Later, I return to my mother’s home, where another meal waits — rajma and chawal, matar-gajar-aloo sabzi, gobhi ki sabzi, pyaaz ka lachaa, raita. My nephew Karun, Aruna Maasi, my friend Parabjot from Jammu, all gathered around the table. We eat slowly, the warmth of the food a mirror to the warmth of the company. My phone remains untouched.
But in the back of my mind, the digital world hums. The thousands of connections, the conversations waiting in unopened messages, the stories I will share, the people — some known, some strangers — who will respond. Instagram is not merely a habit, it is a home, a place where lives overlap, where thoughts find form, where strangers become friends, and friends, family.
And yet, there is something about this silence, this space where the digital does not intrude, that feels sacred too.
Much later, I curl into my armchair, a book resting in my hands — Nalanda: The Great University and Its World by Abhay K. And as I turn the pages, something inside me shifts.
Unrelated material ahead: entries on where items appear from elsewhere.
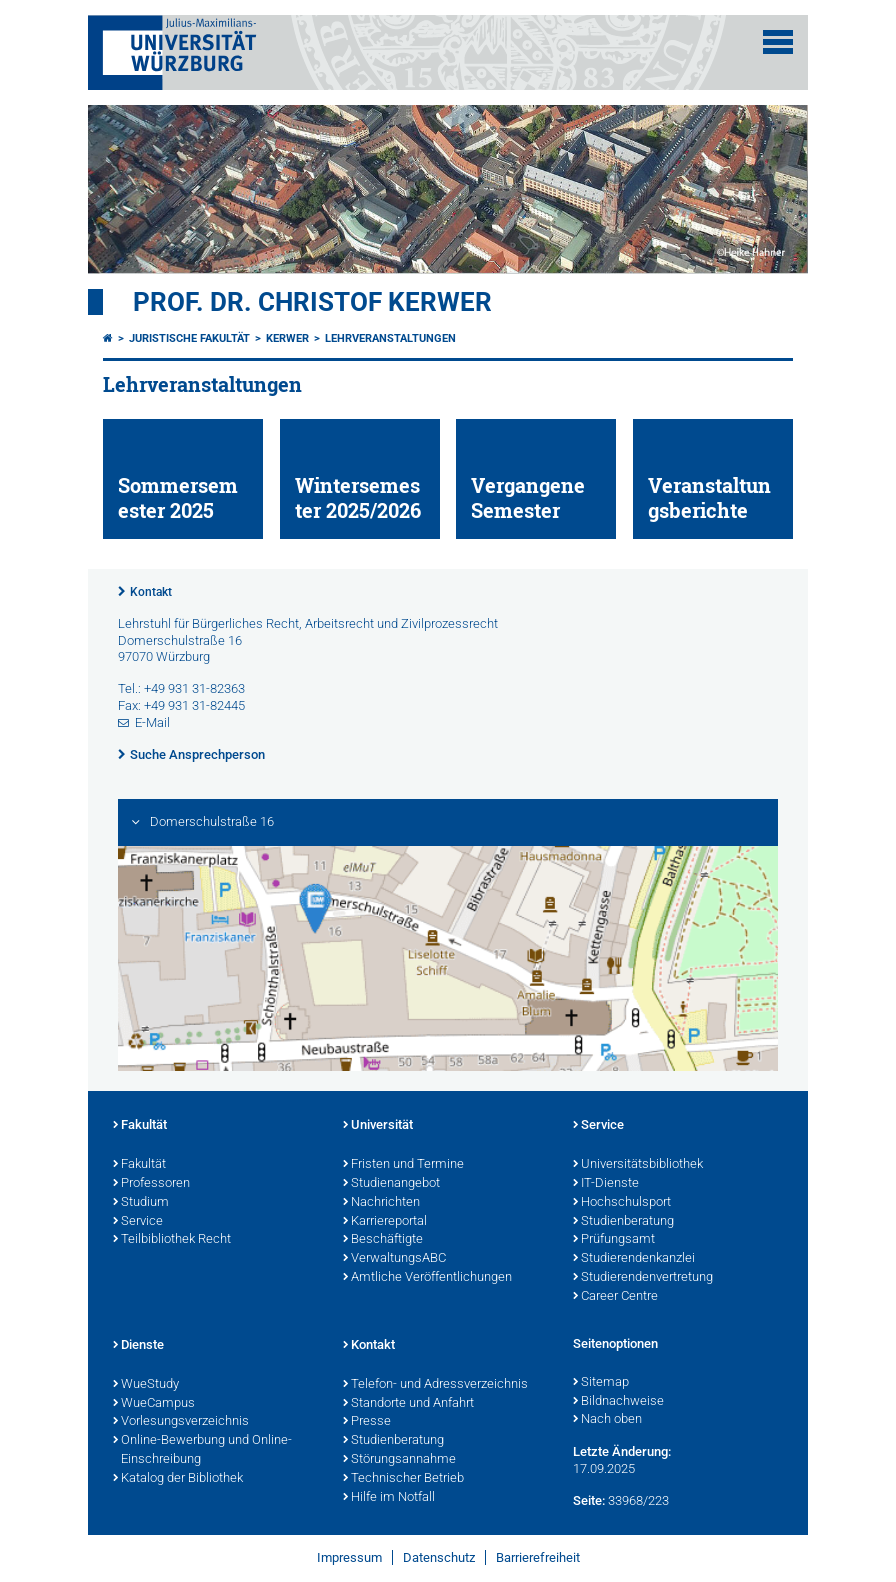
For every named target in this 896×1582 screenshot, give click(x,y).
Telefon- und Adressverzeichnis (435, 1385)
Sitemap (601, 1383)
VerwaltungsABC (394, 1259)
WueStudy (146, 1385)
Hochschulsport (622, 1203)
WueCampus (154, 1404)
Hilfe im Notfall (389, 1498)
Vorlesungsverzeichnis (181, 1422)
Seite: (589, 1500)
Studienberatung (623, 1222)
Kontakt (151, 592)
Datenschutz (439, 1557)
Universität (378, 1126)
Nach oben (607, 1420)
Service (138, 1222)
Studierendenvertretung (643, 1278)
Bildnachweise (618, 1402)
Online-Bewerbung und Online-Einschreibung (202, 1450)
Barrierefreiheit (538, 1557)
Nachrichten (381, 1203)
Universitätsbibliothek (638, 1165)
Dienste (138, 1346)
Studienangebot (391, 1184)
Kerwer (287, 338)
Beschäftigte (383, 1240)
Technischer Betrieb (403, 1479)
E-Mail (152, 722)
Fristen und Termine (403, 1165)
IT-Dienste (606, 1184)
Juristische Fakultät (189, 338)
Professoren (151, 1184)
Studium (141, 1203)
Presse (367, 1422)
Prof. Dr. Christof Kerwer (312, 302)
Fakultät (140, 1126)
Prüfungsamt (614, 1240)
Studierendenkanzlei (634, 1259)
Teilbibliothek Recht (172, 1240)
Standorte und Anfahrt (408, 1404)
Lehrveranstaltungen (390, 338)
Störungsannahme (399, 1460)
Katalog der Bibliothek (178, 1479)
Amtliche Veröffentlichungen (427, 1278)
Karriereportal (385, 1222)
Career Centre (615, 1297)
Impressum (349, 1557)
Nalanda. A thousand years ago, a beacon of learning, where scholars and seekers travelled across lands, across lifetimes, to sit beneath its red-brick courtyards, to debate and discover, to share knowledge and stories that would endure. It was not just a university; it was a web of human connection.
Xuanzang, the Chinese monk, travelled to Nalanda in search of wisdom, carrying back manuscripts that would shape his homeland’s understanding of the world. The journey was long, arduous, but it was made because the thirst to connect, to learn, was greater than the distance.
And isn’t that what we do now? Isn’t that what the digital world has become — a Nalanda of our own making, where knowledge moves at the speed of light, where voices carry across borders, where stories find new homes in places we will never set foot in?
I think of all the people I have met, the strangers who have become familiar, the fleeting exchanges that have left lasting imprints. My Instagram, my digital world, is its own grand monastery —conversations under shaded trees, thoughts exchanged across vast distances, a network of minds stretching across continents.
When I pick up my phone again, 16 hours later, the screen lights up. The flood of messages, notifications, posts and comments rush in. But this time, I do not feel overwhelmed. I feel something else — relief. Fullness. Fulfillment.
I scroll, not mindlessly, but with intention. A friend has shared a photo of her newborn. A writer has posted a quote that lingers in my mind. A story unfolds before my eyes, one frame at a time.
And then, I post my own — a group selfie from lunch, our smiles easy, our plates half-finished. “16 hours offline, and what did I do? Reconnected with old friends over food that warms the soul. Worth it. “(But oh man, I missed you, Insta!).” I tag Vardaan and Shavika, adding a peas emoji for good measure.
The balance is clear. Life is richest when lived in both realms — the tangible and the digital, the quiet conversations and the ones that span oceans. Nalanda was not just a place; it was an idea, a longing, a need. And that need still pulses through us today.
The past and the present, the digital and the tangible, the fleeting and the eternal — all of it exists in harmony.
And in the stillness of the night, I know I am whole.